Public university in Odesa, Ukraine

The Odesa National University of Technology (ONTU) is a public university with the highest level of accreditation established in 1902. ONTU is a multi-profile higher education institution which includes 4 scientific-educational institutions and 11 faculties and research institutes with 15 scientific schools. ONTU has about 6500 students in 21 areas of training, 42 training programs, 10 doctorate and 3 post-doctorate programs, and 4 specialized scientific councils for doctorate and post-doctorate theses defenses. Educational and research activities of ONTU provides 104 doctors/professors and 388 PhD/associate professors.

ONTU cooperates with 50 institutions from more than 20 countries worldwide, as well as with numerous national and international companies in scientific and training fields.
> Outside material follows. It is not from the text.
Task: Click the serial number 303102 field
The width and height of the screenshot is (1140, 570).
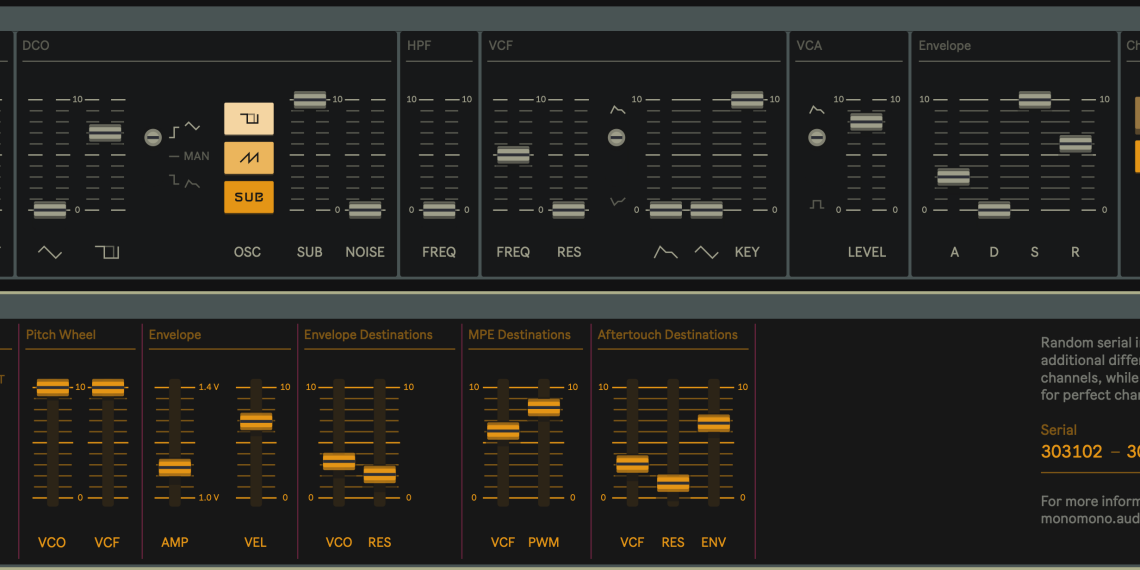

It is a member of several international associations, including the European Universities Association, Eurasian Universities Union, Black Sea Universities Network, International Council for Open and Distance Education, the Observatory Magna Charta Universitatum, and others.

Before 2021, the university was named the Odesa National Academy of Food Technologies. By order of the Ministry of Education and Science of Ukraine No.918 of August 18, 2021, the Odesa National Academy of Food Technologies was reorganized into the Odesa National University of Technology.

- University's printed journal
Ministry of Justice of Ukraine: Certificate of state registration of the print media series KB No.14344-3315P dated 04.08.2008

The founders of the publication are the Institute of Market Problems and Economic and Environmental Research of the National Academy of Sciences of Ukraine and Odesa National Technological University.